EXTRAIT DU DOCUMENT

::::

Les grandes enquêtes statistiques sur les violences, parce qu’elles interrogent des répondants dans des « ménages ordinaires », sous-représentent largement cette population de femmes marginalisées. En outre, elles sont rarement prises en charge, sur le plan médico-psycho-social, alors que ces expériences ont un impact négatif avéré sur leur état de santé.
Nicolas Vignier et coll. Pratiques de rattrapage vaccinal des médecins exerçant en France pour les personnes migrantes arrivant sur le territoire français – résumé
Introduction –Au regard des recommandations françaises, les personnes migrantes sont souvent incomplètement vaccinées. L’objectif de l’étude est d’évaluer les pratiques des médecins exerçant en France en termes de rattrapage vaccinal des personnes migrantes.
Méthodes – Par l’intermédiaire de plusieurs sociétés savantes, une enquête sur les pratiques de prévention des maladies infectieuses a été réalisée par auto-questionnaire en 2016–2018 auprès de médecins, exerçant en France, impliqués dans la prise en charge de migrants primo-arrivants, quelle que soit leur spécialité.

::::

EXTRAITS DE DONNÉES
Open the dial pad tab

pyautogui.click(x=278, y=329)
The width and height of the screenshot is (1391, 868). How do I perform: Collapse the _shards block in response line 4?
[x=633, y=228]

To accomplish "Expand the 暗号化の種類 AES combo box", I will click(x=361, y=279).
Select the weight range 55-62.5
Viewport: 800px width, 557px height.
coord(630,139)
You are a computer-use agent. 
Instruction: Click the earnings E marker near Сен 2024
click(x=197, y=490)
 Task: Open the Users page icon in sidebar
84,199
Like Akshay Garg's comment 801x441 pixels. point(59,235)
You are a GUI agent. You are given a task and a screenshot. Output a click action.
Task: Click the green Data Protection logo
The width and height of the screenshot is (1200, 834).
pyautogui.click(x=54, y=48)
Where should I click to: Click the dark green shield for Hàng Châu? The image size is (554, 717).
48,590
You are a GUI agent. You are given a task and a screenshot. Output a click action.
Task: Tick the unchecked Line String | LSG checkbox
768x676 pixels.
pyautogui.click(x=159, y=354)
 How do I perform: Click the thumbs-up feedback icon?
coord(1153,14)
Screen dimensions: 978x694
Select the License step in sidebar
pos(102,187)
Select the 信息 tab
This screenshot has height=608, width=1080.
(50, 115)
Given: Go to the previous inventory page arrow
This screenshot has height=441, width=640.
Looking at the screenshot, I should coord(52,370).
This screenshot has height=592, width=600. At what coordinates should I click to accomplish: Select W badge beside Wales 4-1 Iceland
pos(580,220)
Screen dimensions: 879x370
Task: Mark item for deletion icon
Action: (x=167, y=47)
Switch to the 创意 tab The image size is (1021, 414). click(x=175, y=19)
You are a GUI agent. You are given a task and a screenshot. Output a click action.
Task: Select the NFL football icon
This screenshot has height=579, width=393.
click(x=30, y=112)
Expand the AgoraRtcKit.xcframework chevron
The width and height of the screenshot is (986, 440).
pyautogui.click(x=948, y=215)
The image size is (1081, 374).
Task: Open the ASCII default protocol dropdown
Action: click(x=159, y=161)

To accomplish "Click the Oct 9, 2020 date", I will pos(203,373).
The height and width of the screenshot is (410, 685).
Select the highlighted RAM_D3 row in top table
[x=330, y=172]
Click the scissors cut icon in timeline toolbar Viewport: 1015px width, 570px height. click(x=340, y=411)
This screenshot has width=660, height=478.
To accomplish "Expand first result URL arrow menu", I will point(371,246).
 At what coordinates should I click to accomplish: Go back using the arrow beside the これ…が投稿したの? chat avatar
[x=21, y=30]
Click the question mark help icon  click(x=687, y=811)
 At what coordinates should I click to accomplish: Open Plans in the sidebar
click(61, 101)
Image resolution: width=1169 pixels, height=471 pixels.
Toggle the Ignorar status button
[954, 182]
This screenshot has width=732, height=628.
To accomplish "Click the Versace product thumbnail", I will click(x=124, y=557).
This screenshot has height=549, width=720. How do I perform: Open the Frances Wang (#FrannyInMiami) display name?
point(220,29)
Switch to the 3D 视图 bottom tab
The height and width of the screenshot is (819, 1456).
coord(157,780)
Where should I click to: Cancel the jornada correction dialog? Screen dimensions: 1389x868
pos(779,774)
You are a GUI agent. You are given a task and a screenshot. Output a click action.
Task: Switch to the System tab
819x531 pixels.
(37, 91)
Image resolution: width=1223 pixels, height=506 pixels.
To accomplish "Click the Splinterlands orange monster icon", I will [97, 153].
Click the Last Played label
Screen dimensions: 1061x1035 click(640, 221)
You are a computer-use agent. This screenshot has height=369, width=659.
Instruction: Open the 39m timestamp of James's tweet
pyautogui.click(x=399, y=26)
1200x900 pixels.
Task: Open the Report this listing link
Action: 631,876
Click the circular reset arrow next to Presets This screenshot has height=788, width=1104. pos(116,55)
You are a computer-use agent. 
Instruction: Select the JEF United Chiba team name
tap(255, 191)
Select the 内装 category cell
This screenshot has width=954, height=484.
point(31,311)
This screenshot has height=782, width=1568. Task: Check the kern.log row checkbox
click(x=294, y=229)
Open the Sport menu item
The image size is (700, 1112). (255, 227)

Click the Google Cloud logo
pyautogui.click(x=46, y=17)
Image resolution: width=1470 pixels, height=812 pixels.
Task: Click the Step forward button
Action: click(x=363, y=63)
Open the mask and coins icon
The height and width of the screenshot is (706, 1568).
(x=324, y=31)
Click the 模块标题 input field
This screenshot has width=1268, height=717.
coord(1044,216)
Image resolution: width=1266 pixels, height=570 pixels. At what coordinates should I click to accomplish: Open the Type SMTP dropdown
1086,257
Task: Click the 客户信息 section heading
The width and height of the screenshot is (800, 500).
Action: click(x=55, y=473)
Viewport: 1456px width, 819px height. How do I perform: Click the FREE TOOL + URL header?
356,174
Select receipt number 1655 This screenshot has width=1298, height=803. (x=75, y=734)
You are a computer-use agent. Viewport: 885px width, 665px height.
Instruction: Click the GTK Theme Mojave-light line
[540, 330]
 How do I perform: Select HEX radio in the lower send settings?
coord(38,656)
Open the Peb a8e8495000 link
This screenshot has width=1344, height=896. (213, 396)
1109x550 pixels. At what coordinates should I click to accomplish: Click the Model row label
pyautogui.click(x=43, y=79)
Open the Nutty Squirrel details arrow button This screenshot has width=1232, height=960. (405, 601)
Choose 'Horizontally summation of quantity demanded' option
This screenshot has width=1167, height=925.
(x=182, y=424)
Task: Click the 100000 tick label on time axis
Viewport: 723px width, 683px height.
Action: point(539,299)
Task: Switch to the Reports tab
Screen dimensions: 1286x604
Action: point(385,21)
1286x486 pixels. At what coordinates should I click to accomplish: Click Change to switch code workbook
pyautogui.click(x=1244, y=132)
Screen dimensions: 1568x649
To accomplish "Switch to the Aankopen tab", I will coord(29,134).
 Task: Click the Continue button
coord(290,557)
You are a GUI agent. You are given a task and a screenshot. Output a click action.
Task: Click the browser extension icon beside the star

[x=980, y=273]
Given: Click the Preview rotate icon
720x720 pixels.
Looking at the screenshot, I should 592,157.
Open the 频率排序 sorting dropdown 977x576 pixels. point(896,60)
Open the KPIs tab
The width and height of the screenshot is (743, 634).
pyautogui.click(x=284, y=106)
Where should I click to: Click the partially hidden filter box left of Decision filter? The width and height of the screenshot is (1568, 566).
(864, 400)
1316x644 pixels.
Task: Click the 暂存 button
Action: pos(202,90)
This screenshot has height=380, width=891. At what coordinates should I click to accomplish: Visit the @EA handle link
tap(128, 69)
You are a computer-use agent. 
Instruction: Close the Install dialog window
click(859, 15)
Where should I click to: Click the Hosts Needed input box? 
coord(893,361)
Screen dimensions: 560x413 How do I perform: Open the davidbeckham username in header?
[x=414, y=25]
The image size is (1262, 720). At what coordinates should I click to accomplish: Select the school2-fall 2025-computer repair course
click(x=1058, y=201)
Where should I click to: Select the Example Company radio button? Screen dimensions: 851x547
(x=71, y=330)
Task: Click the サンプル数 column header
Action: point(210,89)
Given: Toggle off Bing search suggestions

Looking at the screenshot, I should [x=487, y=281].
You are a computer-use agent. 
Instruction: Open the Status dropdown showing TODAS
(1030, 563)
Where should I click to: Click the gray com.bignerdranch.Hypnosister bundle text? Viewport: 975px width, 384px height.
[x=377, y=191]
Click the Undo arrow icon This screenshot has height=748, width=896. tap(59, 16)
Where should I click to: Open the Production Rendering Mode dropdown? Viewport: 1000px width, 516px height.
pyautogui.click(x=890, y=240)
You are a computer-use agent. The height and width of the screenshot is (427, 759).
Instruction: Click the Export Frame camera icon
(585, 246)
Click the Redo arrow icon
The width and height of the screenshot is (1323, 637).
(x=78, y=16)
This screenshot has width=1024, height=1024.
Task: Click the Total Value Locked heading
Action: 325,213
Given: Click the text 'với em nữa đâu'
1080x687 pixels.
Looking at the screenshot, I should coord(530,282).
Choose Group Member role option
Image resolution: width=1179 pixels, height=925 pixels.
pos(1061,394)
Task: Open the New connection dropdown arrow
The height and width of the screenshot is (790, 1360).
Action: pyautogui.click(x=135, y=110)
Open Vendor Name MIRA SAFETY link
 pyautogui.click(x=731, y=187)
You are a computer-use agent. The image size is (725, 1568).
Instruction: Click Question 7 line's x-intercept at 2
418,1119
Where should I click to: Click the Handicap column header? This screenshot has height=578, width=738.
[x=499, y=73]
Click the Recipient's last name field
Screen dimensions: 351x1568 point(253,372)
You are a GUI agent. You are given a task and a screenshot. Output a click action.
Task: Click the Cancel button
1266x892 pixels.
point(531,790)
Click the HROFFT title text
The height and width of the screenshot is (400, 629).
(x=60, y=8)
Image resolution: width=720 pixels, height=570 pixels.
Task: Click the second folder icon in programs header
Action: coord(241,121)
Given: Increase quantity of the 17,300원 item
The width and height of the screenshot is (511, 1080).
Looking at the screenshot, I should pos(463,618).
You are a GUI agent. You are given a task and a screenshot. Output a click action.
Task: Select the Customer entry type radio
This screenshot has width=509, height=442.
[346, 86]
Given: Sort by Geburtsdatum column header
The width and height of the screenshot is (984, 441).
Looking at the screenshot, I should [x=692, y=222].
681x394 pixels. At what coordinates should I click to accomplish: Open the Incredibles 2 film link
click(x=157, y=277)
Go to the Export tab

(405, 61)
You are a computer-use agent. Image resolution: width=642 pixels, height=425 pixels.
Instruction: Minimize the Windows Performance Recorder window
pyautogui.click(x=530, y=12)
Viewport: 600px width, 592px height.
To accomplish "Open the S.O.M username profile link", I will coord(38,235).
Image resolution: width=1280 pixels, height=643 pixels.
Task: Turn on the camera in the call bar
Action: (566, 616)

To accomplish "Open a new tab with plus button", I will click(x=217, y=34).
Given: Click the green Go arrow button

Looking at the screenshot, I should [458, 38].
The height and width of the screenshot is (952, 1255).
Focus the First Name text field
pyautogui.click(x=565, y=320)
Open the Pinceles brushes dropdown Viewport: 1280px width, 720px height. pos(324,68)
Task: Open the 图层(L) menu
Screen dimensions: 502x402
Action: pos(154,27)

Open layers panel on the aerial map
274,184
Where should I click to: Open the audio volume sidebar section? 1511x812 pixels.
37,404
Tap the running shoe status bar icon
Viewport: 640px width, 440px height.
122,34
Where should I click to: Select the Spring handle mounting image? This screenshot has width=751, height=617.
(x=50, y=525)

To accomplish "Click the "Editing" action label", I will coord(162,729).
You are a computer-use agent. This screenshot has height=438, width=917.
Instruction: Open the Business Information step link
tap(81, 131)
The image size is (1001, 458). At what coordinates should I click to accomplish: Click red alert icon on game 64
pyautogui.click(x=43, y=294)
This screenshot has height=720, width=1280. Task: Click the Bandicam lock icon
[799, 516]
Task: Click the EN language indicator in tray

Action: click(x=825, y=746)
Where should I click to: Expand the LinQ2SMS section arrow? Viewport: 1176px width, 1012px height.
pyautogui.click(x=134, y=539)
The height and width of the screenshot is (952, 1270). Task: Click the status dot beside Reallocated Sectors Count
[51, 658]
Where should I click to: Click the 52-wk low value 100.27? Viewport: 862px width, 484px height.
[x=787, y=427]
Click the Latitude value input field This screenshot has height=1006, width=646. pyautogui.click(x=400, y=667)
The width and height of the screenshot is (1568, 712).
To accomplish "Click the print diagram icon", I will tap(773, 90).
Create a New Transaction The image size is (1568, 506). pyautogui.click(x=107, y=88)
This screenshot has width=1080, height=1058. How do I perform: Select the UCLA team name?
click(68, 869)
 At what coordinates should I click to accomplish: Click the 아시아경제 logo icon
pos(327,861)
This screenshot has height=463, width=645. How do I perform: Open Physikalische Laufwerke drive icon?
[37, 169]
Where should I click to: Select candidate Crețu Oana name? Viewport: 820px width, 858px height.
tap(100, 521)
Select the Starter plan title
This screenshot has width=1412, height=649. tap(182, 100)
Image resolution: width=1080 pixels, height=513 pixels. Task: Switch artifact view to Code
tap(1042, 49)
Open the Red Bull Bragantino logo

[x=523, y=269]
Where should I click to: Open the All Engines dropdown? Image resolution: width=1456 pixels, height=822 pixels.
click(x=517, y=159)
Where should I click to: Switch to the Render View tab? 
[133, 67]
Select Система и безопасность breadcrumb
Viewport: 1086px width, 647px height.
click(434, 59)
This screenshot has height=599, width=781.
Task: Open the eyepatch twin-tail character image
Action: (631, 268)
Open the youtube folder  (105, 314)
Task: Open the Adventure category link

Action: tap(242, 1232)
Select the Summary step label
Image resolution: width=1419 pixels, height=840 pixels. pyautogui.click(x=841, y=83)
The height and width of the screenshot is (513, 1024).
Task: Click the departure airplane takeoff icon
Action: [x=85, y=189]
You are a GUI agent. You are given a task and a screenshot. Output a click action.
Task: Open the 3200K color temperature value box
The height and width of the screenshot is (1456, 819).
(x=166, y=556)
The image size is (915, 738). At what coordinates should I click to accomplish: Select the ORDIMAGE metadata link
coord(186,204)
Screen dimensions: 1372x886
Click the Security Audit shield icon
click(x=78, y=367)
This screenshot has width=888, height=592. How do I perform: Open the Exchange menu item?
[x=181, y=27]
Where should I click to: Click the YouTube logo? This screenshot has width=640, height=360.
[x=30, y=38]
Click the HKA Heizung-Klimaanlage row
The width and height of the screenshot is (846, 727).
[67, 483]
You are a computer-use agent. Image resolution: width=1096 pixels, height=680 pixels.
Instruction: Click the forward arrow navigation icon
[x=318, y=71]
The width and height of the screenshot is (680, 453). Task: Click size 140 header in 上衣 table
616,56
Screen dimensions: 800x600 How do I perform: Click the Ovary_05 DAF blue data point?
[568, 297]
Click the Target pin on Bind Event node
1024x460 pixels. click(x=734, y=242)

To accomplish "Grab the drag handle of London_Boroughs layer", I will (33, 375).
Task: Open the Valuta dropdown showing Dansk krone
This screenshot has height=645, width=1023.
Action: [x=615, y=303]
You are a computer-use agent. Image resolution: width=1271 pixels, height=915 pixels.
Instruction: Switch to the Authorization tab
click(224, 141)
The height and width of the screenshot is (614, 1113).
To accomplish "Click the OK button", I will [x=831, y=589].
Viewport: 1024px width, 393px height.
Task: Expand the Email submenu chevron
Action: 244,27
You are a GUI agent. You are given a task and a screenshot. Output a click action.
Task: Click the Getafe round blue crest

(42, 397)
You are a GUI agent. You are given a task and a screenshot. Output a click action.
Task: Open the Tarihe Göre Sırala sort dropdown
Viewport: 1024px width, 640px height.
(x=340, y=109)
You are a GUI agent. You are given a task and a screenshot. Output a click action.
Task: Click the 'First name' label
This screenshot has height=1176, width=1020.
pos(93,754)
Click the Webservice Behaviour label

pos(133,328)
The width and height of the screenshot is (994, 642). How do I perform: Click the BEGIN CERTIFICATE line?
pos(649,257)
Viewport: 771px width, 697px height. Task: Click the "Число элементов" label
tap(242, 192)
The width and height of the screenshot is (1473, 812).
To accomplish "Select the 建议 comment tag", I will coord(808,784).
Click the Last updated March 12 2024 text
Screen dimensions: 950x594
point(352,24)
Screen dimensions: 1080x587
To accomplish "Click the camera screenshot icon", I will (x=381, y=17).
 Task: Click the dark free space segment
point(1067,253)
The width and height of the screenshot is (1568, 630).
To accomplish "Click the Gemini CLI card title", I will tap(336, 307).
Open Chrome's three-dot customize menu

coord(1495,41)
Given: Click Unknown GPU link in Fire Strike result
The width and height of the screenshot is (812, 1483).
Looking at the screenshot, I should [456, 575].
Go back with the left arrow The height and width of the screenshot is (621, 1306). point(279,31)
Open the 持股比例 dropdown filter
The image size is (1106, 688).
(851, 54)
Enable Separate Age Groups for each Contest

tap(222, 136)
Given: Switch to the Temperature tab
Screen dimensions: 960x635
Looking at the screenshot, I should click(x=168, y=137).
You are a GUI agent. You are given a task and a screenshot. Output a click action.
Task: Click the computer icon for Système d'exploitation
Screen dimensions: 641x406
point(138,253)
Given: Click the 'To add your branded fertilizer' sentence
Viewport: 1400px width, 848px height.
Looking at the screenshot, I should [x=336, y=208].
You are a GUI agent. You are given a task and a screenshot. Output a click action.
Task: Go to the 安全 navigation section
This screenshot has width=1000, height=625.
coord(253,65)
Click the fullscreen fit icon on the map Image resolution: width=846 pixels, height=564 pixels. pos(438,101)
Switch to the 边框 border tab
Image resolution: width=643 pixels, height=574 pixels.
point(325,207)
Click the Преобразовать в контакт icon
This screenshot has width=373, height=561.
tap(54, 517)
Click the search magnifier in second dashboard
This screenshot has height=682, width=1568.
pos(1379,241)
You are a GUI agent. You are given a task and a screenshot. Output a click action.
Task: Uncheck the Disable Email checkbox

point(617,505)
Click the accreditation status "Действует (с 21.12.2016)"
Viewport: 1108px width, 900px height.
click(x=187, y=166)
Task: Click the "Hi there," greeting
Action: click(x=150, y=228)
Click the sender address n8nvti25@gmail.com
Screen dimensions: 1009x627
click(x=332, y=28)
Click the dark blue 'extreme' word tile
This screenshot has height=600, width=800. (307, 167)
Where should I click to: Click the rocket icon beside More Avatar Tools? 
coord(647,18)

::::

CONSIGNE
Continuez l'extrait du document sur le rattrapage vaccinal des personnes migrantes, juste après sa dernière phrase.

RÉPONSE ATTENDUE
Résultats – Au total, 372 médecins ont répondu à l’enquête. Les répondants étaient âgés de 42 ans en médiane, 64,5% étaient des femmes et 43,8% exerçaient en Île-de-France. En l’absence d’informations sur le statut vaccinal d’une personne migrante, les pratiques des médecins en terme de rattrapage vaccinal apparaissent très diverses : renouvellement de la primo-vaccination complète (33,1%), utilisation des sérologies pré- (32,8%) ou post-vaccinales (16,9%), reprise du calendrier vaccinal en fonction de l’âge en faisant l’hypothèse que la personne a été correctement primo-vaccinée (26,6%), ou collecte d’informations sur les pratiques vaccinales dans les pays d’origine des patients (23,4%). Les femmes et les hommes médecins développent des pratiques vaccinales différenciées, les premières s’aidant plus volontiers de sites spécialisés ou de sérologies post-vaccinales, les seconds refaisant plus souvent une primo-vaccination complète. La majorité (55,4%) des répondants ne font pas plus de 2 injections vaccinales le même jour.
Conclusion – Les pratiques des médecins exerçant en France concernant le rattrapage vaccinal chez les personnes migrantes sont hétérogènes. L’élaboration qui est en cours de recommandations portées par la HAS et la SPILF devrait contribuer à uniformiser les pratiques.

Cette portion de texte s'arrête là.